Click-target data:
::::::::
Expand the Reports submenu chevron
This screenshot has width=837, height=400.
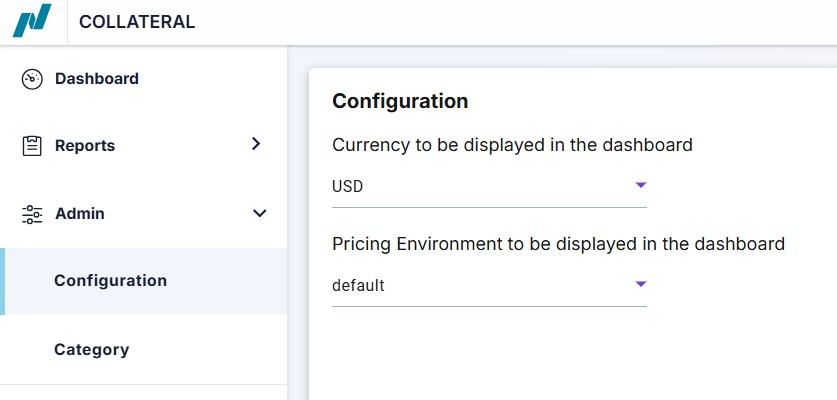point(256,144)
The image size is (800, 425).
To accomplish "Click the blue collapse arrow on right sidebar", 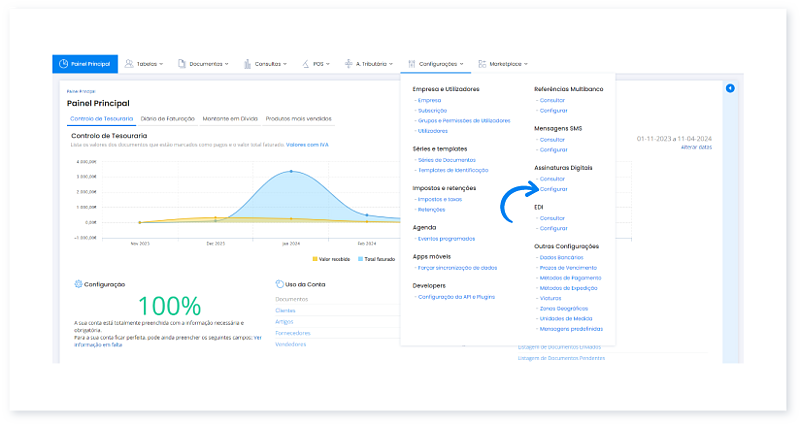I will [x=730, y=89].
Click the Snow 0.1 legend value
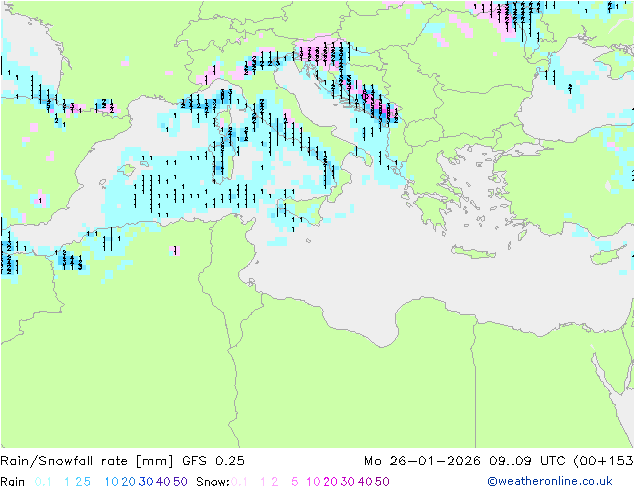This screenshot has height=490, width=634. [x=239, y=482]
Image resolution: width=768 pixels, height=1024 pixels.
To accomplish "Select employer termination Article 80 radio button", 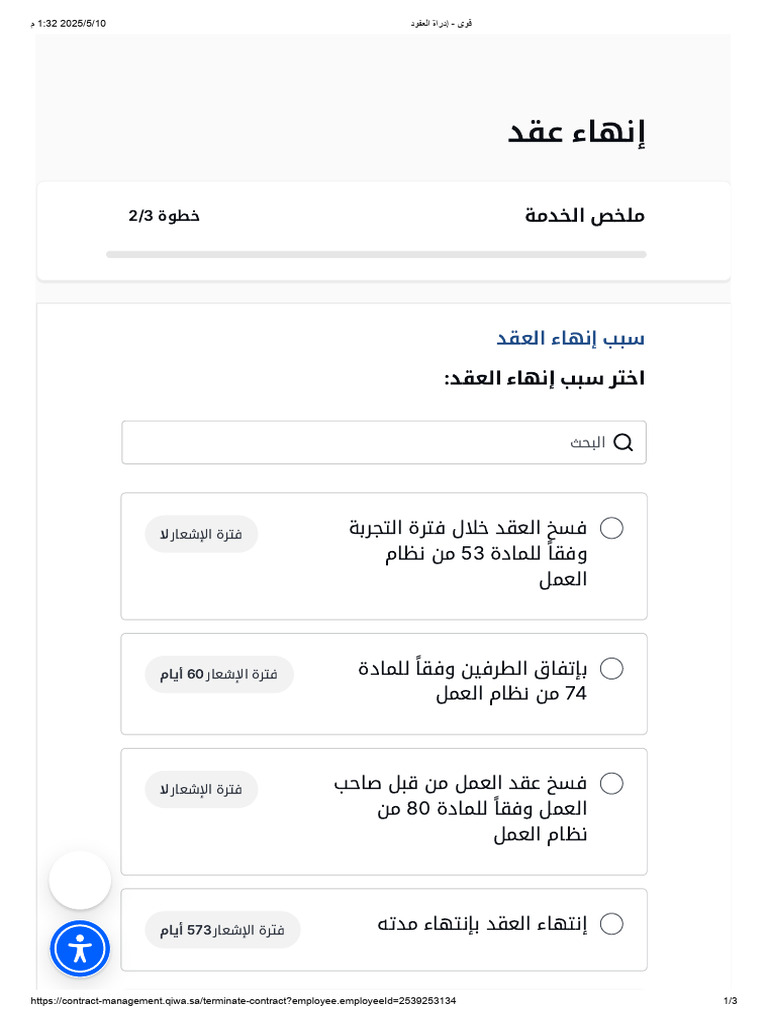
::::::::
## WHAT IS BEING ASKED
Copy the items word for word, starting at the line that has "Image resolution: width=768" and running through the last line of the items. Leave the pictures out.

## ANSWER TO THIS EXERCISE
Image resolution: width=768 pixels, height=1024 pixels.
To accomplish "Select employer termination Article 80 radio button", 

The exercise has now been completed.